■ Document extract ■
▼

I agree.  As I am out of the workshop and no longer engaged in wood butchery for CA (I would not dignify what I have done with the word "carpentry"), I have taken the opportunity to do some research on the coach.  I turned to Kidner, Carriage Stock of Minor Standard Gauge Railways.

 

Clearly, you are there before me; full marks to £1.38 and you all.  I agree, it very likely that this is a (grounded) NLR coach, but I wondered if Kidner could shed any further light..

 

I have not, yet, seen another company with quite this combination of rounded cornered eave panels, square ventilators and square drop and quarter lights.  Some LCDR coaches seem close, but they are unlikely travellers to Norfolk unless they were second-hand purchases.  The SE&CR seems to have had a bit of a clear out of LCD 4-wheelers.  Kidner records the East Kent and West Sussex as receiving them.  Norfolk would seem a stretch, and the chronology hardly fits.

 

The NLR style is by far the best match I have seen so far, and, as is well known, the NLR was a prolific disposer of carriages to minor railways up and down the country.

 

Lo and behold, some evidently went to M&GN constituents, though Kidner provides details of neither the coaches nor the constituents.  He does not give the dates of the purchases, either.

 

He does say, however, that 28 ex-NLR 4-wheel coaches were inherited by the M&GN (1893) but that "this stock was rapidly run down". No doubt further and better particulars are available via the MGN Circle, which I really must join.

 

That discovery fits well with the presence of a de-mounted ex-NLR coach at Norwich.  Given a clear-out from 1893, from the point of view of the grounded coach, the picture could be as early as 1896.

▲

■ Excerpted records ■
▼

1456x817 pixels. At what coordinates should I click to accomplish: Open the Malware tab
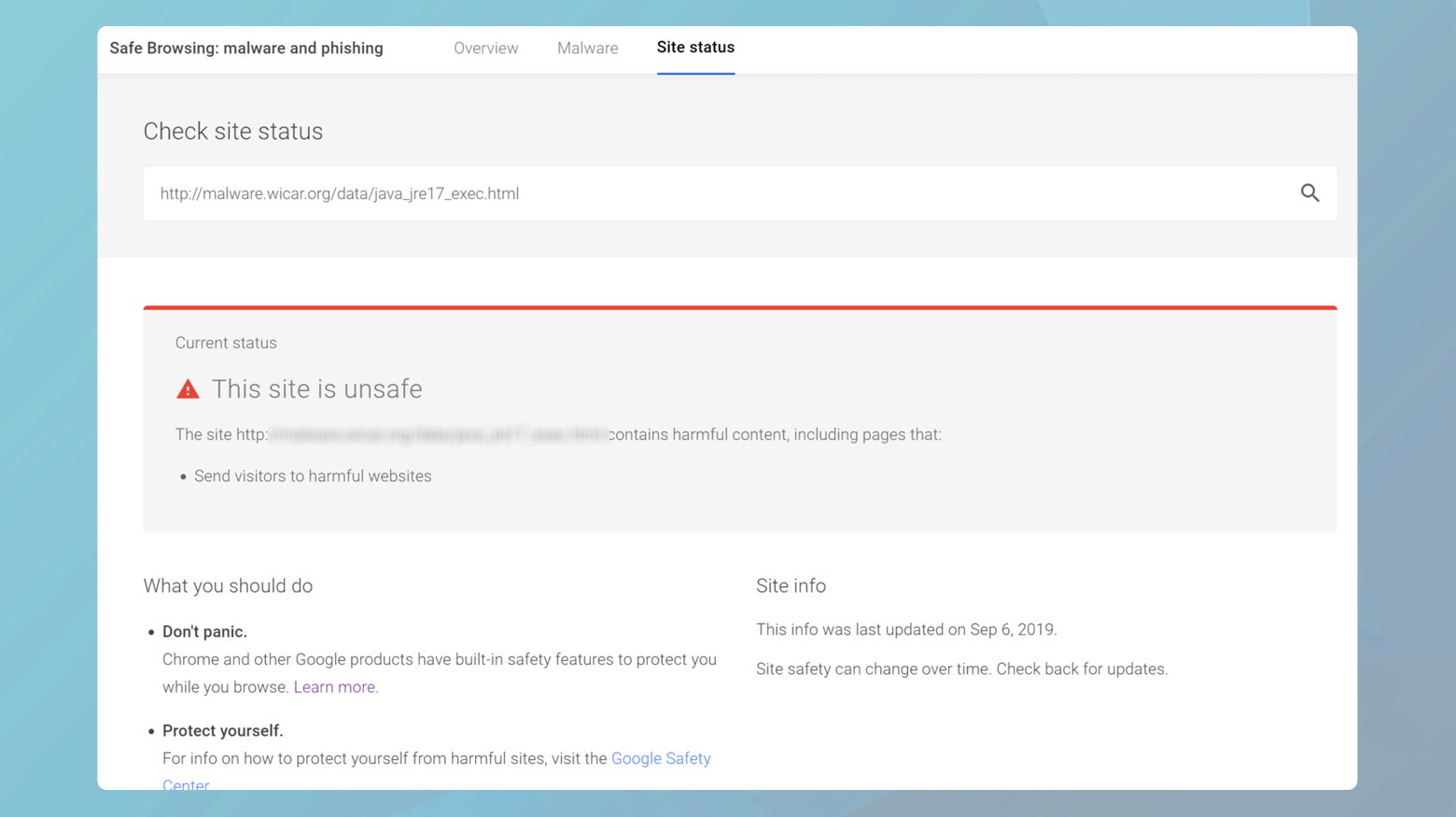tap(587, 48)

▲
▼

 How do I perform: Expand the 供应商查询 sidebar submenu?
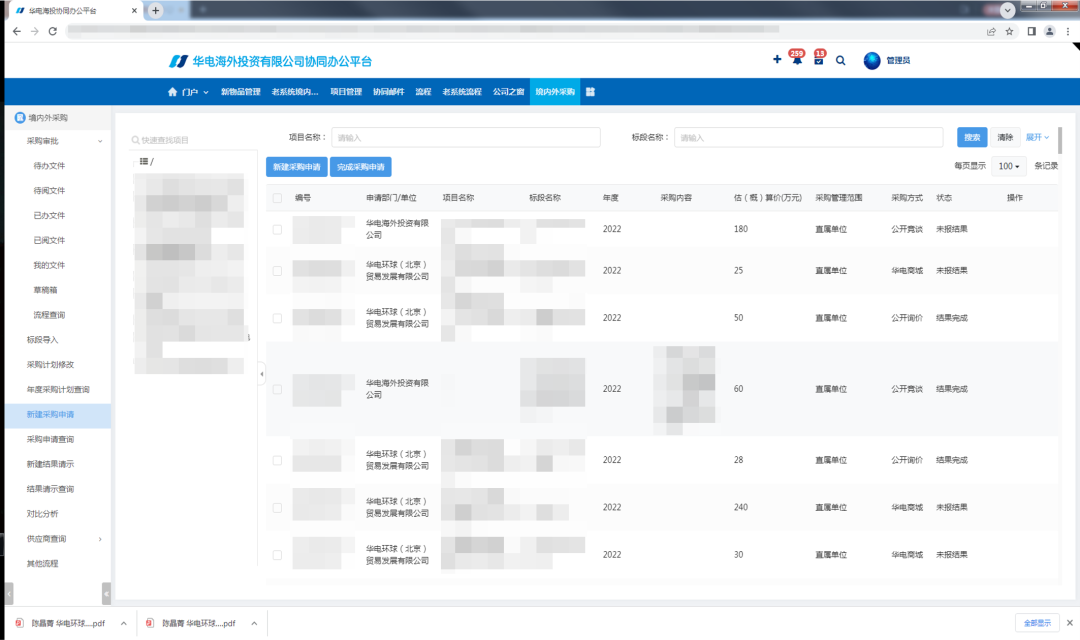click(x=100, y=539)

▲

■ Given task A ■
In the post about the grounded coach, list the features whose combination the writer has not yet seen on another company's coaches.
■ Given task B ■
Answer these questions from the post about the grounded coach, one line each:
(i) According to Kidner, how many ex-NLR 4-wheel coaches did the M&GN inherit?
(ii) Which two railways does Kidner record as receiving the LCD 4-wheelers?
(iii) How early could the picture be, from the point of view of the grounded coach?

■ Task answer A ■
- Rounded cornered eave panels
- Square ventilators
- Square drop and quarter lights

■ Task answer B ■
(i) 28
(ii) The East Kent and the West Sussex
(iii) As early as 1896